Total - (61Pull-Up + 117Press-Up + 97Sit-Up + 153Squats) - 428total

^That was an OMEGA tabatta based workout.
Do you do this?! I did a dumbell thrusters tabata the other day with 12k dumbells and almost died and I dont think that is an exaggeration, my heart rate was about 180. I stick to the front squat tabatta about once a week, still hard but nowhere near as nails as the thrusters.
 
#14
Haven't in a while, was followed when i was 100% crossfit.com haha, 2-3montsh back or so.

But yea was completed, not easily i hasten to add, 428 total :D. Admittedly my bodyweight work is one of my strengths.
 
#16
Mag_to_grid said:
J_E_P said:
Complete 32 intervals of 20 seconds of work followed by ten seconds of rest where the first 8 intervals are pull-ups, the second 8 are push-ups, the third 8 intervals are sit-ups, and finally, the last 8 intervals are squats.
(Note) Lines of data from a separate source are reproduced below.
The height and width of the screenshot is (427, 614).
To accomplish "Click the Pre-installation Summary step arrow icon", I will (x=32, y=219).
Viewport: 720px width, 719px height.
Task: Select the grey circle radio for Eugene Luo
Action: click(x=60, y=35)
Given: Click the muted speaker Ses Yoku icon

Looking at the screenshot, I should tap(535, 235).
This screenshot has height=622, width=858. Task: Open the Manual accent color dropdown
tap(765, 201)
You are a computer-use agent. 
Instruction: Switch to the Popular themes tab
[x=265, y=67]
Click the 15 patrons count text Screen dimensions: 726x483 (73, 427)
There is no rest between exercises.

Total - (61Pull-Up + 117Press-Up + 97Sit-Up + 153Squats) - 428total

^That was an OMEGA tabatta based workout.
Do you do this?! I did a dumbell thrusters tabata the other day with 12k dumbells and almost died and I dont think that is an exaggeration, my heart rate was about 180. I stick to the front squat tabatta about once a week, still hard but nowhere near as nails as the thrusters.
I was considering trying out some thrusters into a conditioning route tonight along with some burpees and swings.
Do you rate thrusters highly then?
 
#17
Good power builder, but you find alot of people drop into the squat real hard....give it 20years and they'l have no knee caps.
 
#18
J_E_P said:
Good power builder, but you find alot of people drop into the squat real hard....give it 20years and they'l have no knee caps.
I've seen a lot of variations of the technique, some trying to drop under the weight a lot.
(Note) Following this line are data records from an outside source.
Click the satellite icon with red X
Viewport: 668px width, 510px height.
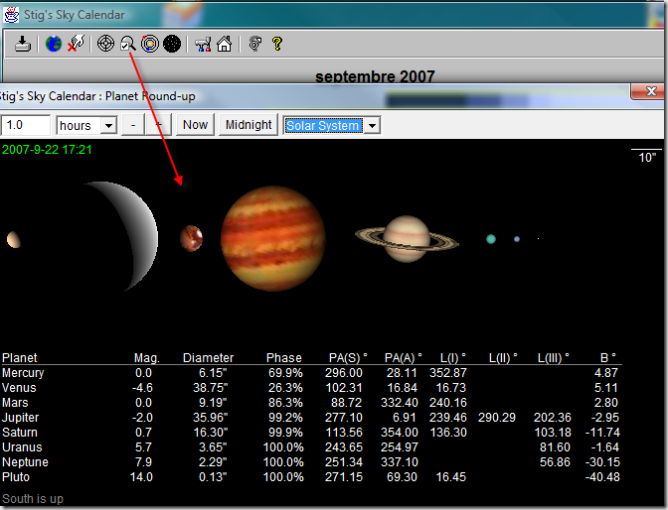click(75, 44)
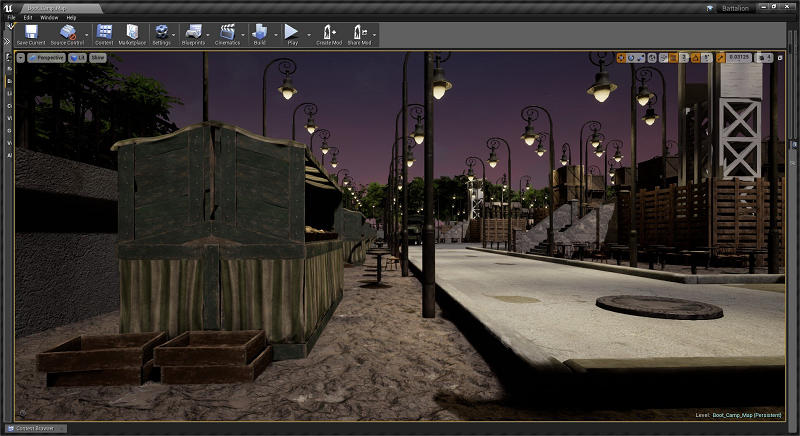Toggle grid snapping in the viewport
The height and width of the screenshot is (436, 800).
[x=672, y=58]
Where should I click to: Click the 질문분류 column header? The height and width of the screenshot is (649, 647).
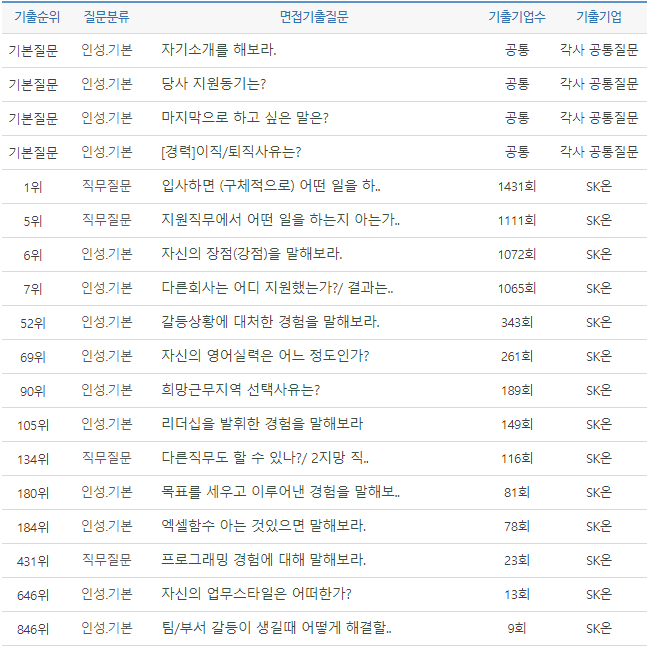[106, 17]
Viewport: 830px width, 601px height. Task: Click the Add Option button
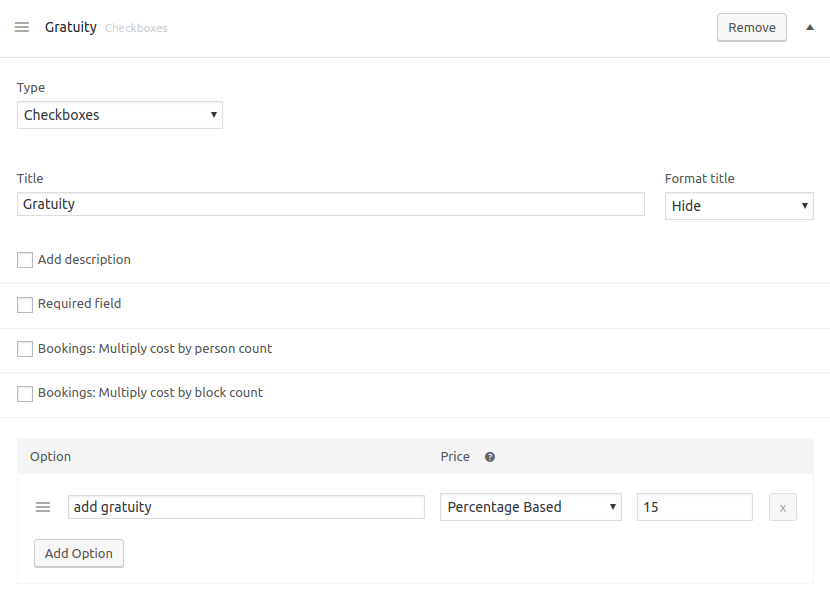tap(78, 553)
Do you treat it as a snatch for the depth, or do you clean it and drop into deep front squat and the squat up into a push press?

edit- for example, I squat deeper then the first guy at 18s here
http://uk.youtube.com/watch?v=Gr_1gqoatcs when I front squat
 
#19
Ian1983 said:
J_E_P said:
Good power builder, but you find alot of people drop into the squat real hard....give it 20years and they'l have no knee caps.
I've seen a lot of variations of the technique, some trying to drop under the weight a lot.

Do you treat it as a snatch for the depth, or do you clean it and drop into deep front squat and the squat up into a push press?

edit- for example, I squat deeper then the first guy at 18s here
http://uk.youtube.com/watch?v=Gr_1gqoatcs when I front squat
I treat it like a front squat to be honest, slightly different hand grip though, since with front squats i only use my fingertips to support it. P.s. 120Kgx5 Front Squat at 80Kg weight :D, i'm getting better at them.
Most people just hit parallel with respect to depth aswell, but with front squats i always feel i can drop much lower without risk to my knees, so tend to do so on thrusters aswell.
I wouldn't bother hitting the depth people do on snatch though, they're only doing that for the sake of getting the weight above their bodies.
As for dropping underneath it, it saves time if your doing some kind of speed based workout, since you can be nearing the bottom of your squat while the weights still descending if that makes sense. Admittedly i do....do that.